AMSTERDAM – When the European Society of Cardiology in June reset its target systolic blood pressure for patients with diabetes, chronic kidney disease, or a history of cardiovascular disease to less than 140 mm Hg, it joined a small but growing cadre of medical societies that have looked at recent evidence and concluded that nothing currently justifies treating to a target systolic blood pressure below 130 mm Hg or to a diastolic pressure below 80 mm Hg.
The European Society of Cardiology’s new edition of hypertension management guidelines, produced in collaboration with the European Society of Hypertension, contrasts with the conspicuous void in U.S. practice that’s been widely acknowledged for a few years now: the Seventh Report of the Joint National Committee on Prevention, Detection, Evaluation, and Treatment of High Blood Pressure (JNC 7), the prevailing version of U.S. hypertension-management guidelines, is a decade old and outdated.
The delay-plagued process to come out with the eighth JNC edition (JNC 8) took an unexpected turn last June, when the National Heart, Lung, and Blood Institute, the agency that shepherded the first seven editions of U.S. hypertension guidelines going back to 1976, announced that it was immediately turning responsibility for getting JNC 8 finalized and out to the public over to "partner organizations" such as the American College of Cardiology and American Heart Association.
With this new wrinkle, even with the ACC and AHA scrambling to deal with their new responsibility, it seems like JNC 8 – or whatever name it will have when it finally emerges – will not come out until 2014 at the soonest, making the ESC guidelines the only up-to-date hypertension recommendations from a cardiology-oriented medical group for at least several more months.
A U.S. view of the Euro guidelines
"U.S. physicians need to be aware of the evidence as it evolves," said Dr. Sidney C. Smith Jr., professor of medicine at the University of North Carolina in Chapel Hill, and a member of the panel that’s been writing JNC 8.
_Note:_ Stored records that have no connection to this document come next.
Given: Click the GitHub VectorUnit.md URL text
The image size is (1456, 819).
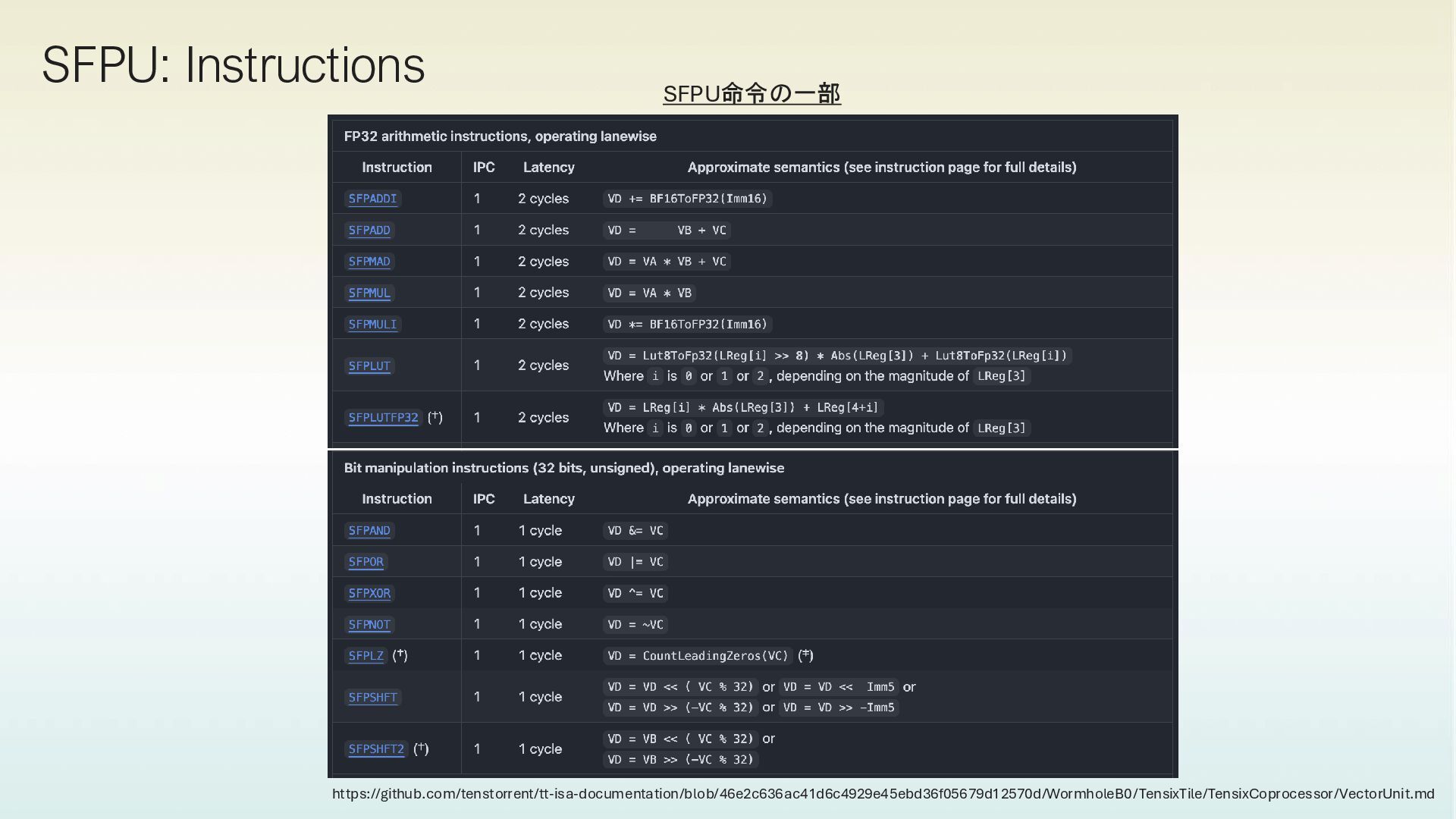Looking at the screenshot, I should click(883, 794).
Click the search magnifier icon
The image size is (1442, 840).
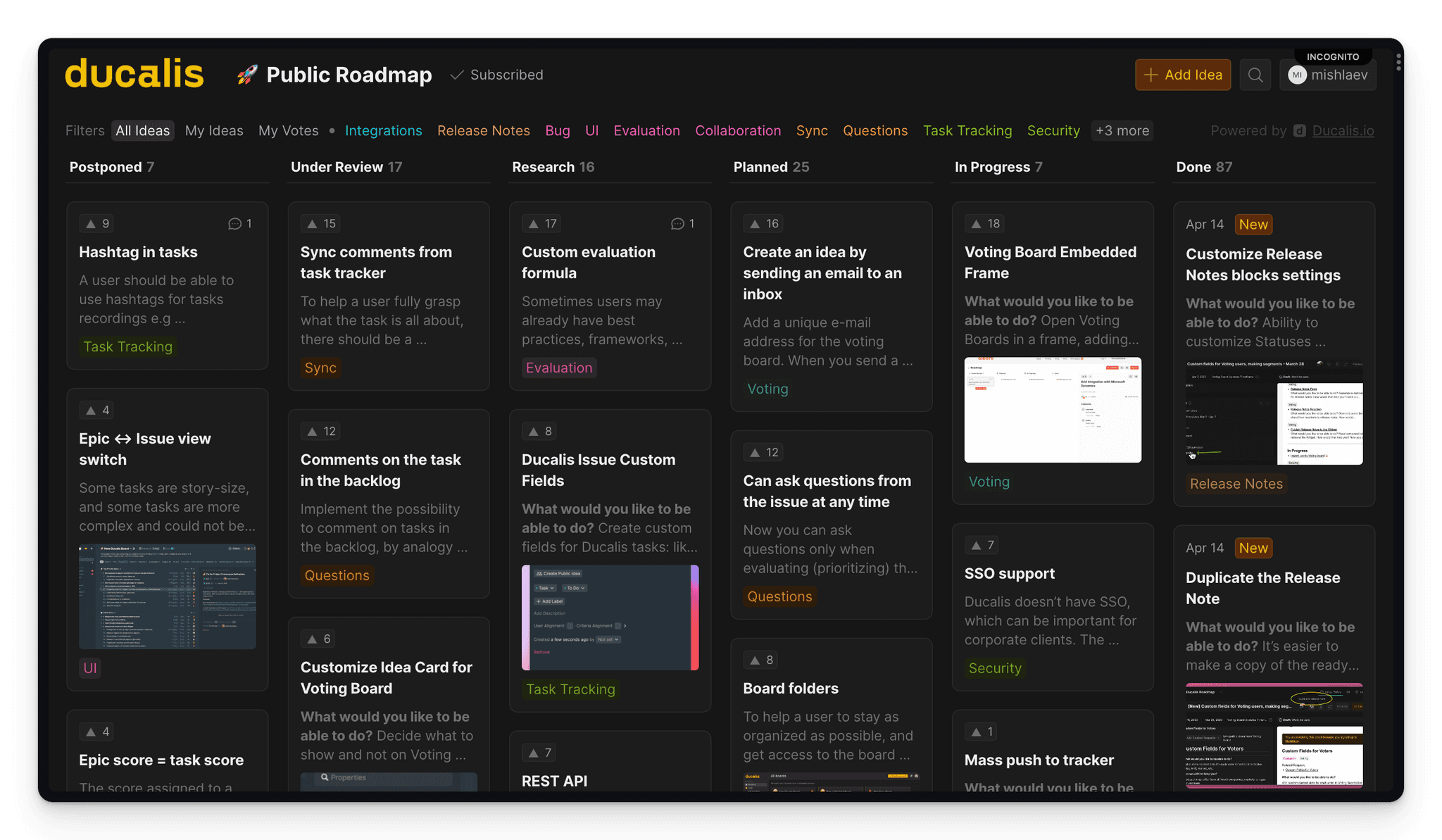tap(1255, 75)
"The American Diabetes Association came out with a similar recommendation" on the systolic blood pressure target for patients with diabetes. U.S. physicians should "see what the ADA says, see what the ESC says, and then decide what they should do. They need to read the recommendations and supporting evidence and see if it applies to their patients," Dr. Smith advised in an interview. "I think that patients and physicians will look at the current evidence and respond. You’ve got to go with what the evidence says and what seems best for the patient. No law says that you shall only do what is in the" JNC 7 guidelines.
A trickier situation may be settings in which physicians are assessed based on how many of their patients with diabetes reach a blood pressure target of less than 130/80, he said. "How do health care systems respond to evidence as it evolves? At what point should performance measures get changed?" Dr. Smith asked.
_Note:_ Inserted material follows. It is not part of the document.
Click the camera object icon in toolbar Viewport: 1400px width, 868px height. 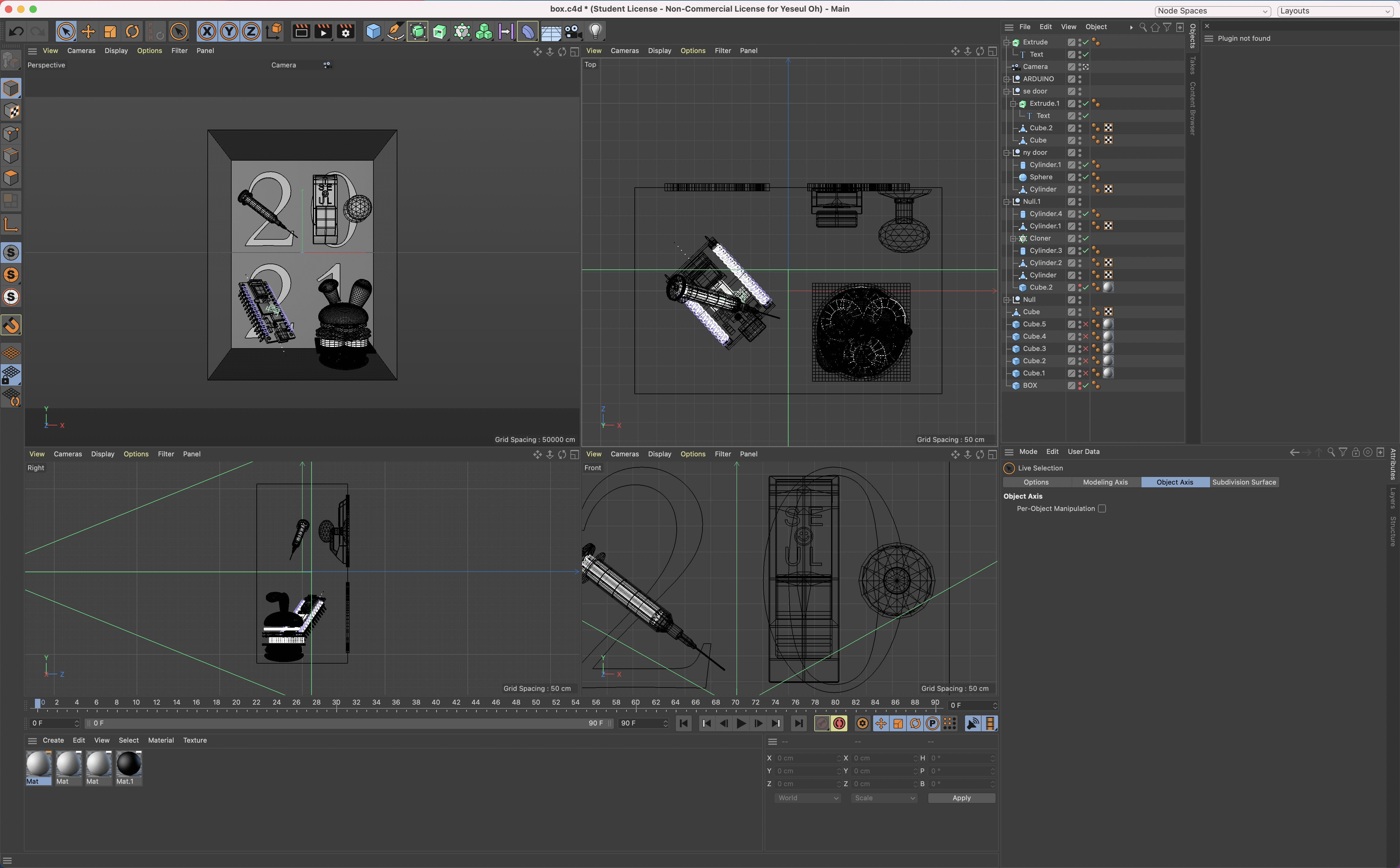(x=572, y=32)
But because of its orientation to European populations, the new ESC hypertension guidelines can’t completely fill the U.S. vacuum.
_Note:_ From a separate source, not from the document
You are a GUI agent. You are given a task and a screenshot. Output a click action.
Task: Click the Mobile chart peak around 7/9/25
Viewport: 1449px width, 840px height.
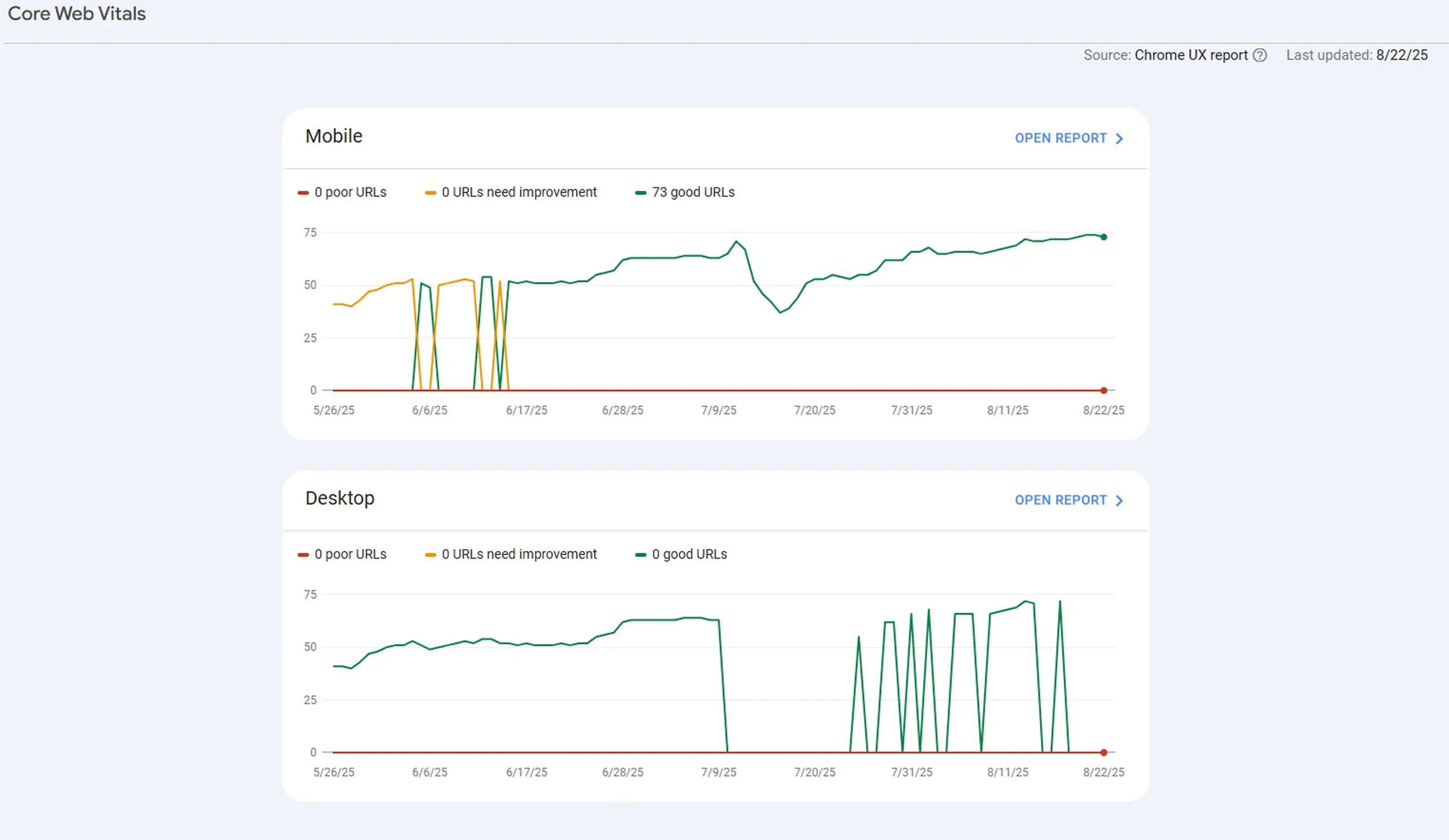(737, 240)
"I’m sure JNC 8 will be nuanced differently than the European guidelines because we have a different population in the U.S., particularly African Americans and more patients with renal failure," said Dr. Kim Allan Williams Sr. of Wayne State University, Detroit. Dr. Williams will take the position of professor of medicine and chief of cardiovascular services at Rush University Medical Center in Chicago on Nov. 1. "As a practitioner, I would worry about using 140/90 mm Hg as the only target for the African American population that I deal with all the time. The stroke and renal failure rates are much higher in these patients" than in other patients with hypertension, he said in an interview. "The new European guidelines don’t deal with patients with African ancestry. JNC 7 had a section on blood pressure management in minority groups, which was very helpful."
Resetting the target for diabetics
The dialing up of the target systolic blood pressure for patients with diabetes or other high-risk factors, and the resulting damping down of antihypertensive treatment intensity, is the biggest change in the 2013 ESC hypertension recommendations, said Dr. Giuseppe Mancia, who chaired the task force that wrote the recommendations.
"We need to base the recommendations on the evidence. It’s been a consistent finding, in ONTARGET, ACCORD, and in other studies, that pushing the blood pressure of patients with diabetes below 130 mm Hg provided no additional benefit but was linked with more adverse events. If you set a lower target you need to be absolutely sure there is no harm associated with it, and at the moment we cannot say that.